## GIVEN TASK
Convert the data into a Markdown table with the columns Row and Data line, starting at the line that contains "Go back using the arrow icon" and stopping after the last line of the data. Skip any blank lines and leave the pictures out of the table.
(begin)
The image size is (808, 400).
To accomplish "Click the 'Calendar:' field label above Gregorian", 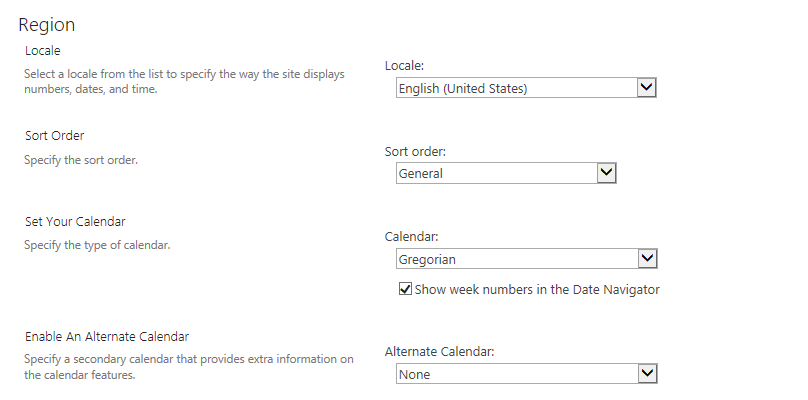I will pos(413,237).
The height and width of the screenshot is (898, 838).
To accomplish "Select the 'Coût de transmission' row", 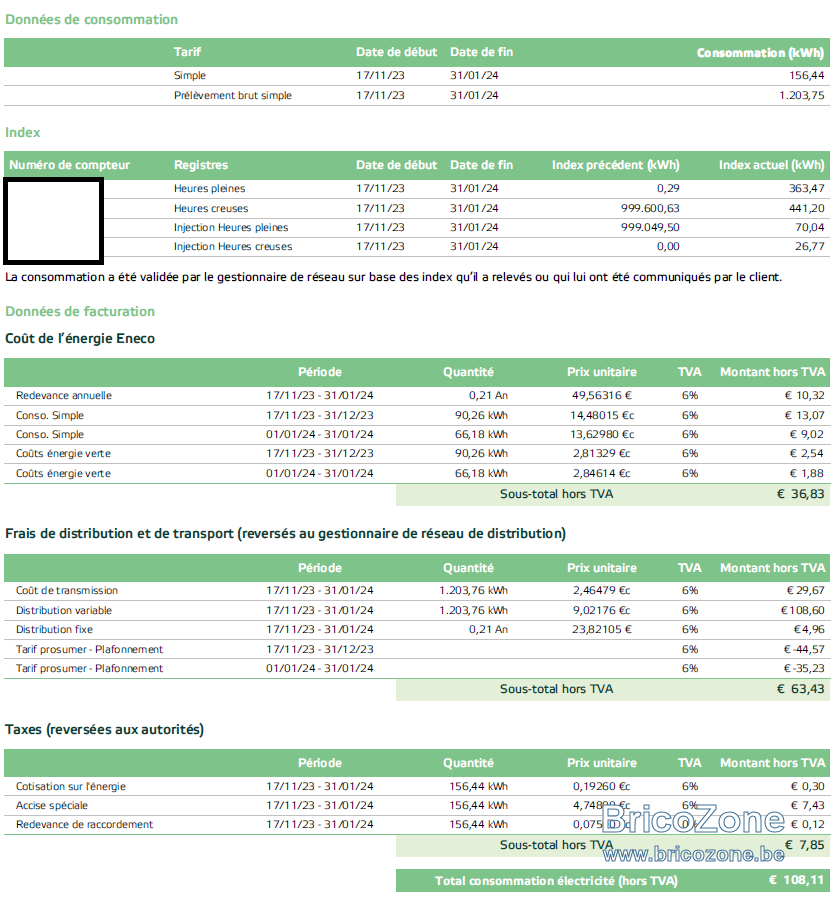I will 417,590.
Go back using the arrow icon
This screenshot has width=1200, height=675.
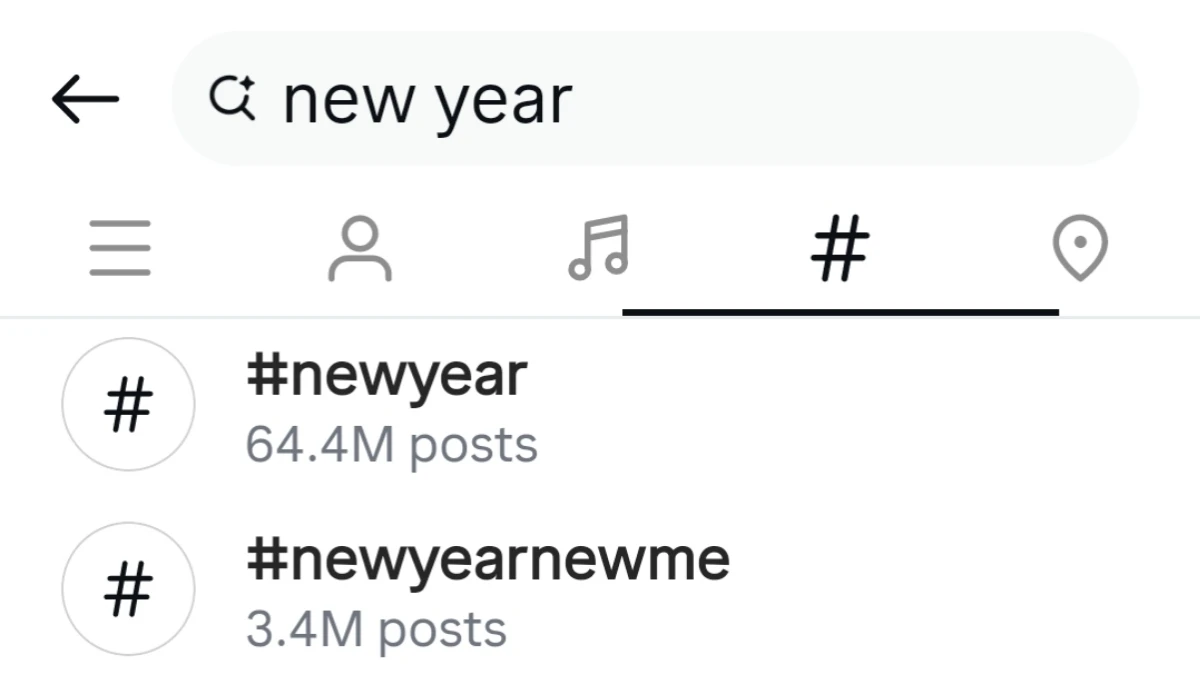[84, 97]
(end)
## RESULT FOR THIS TASK
| Row | Data line |
|---|---|
| 1 | Go back using the arrow icon |
| 2 | This screenshot has width=1200, height=675. |
| 3 | [84, 97] |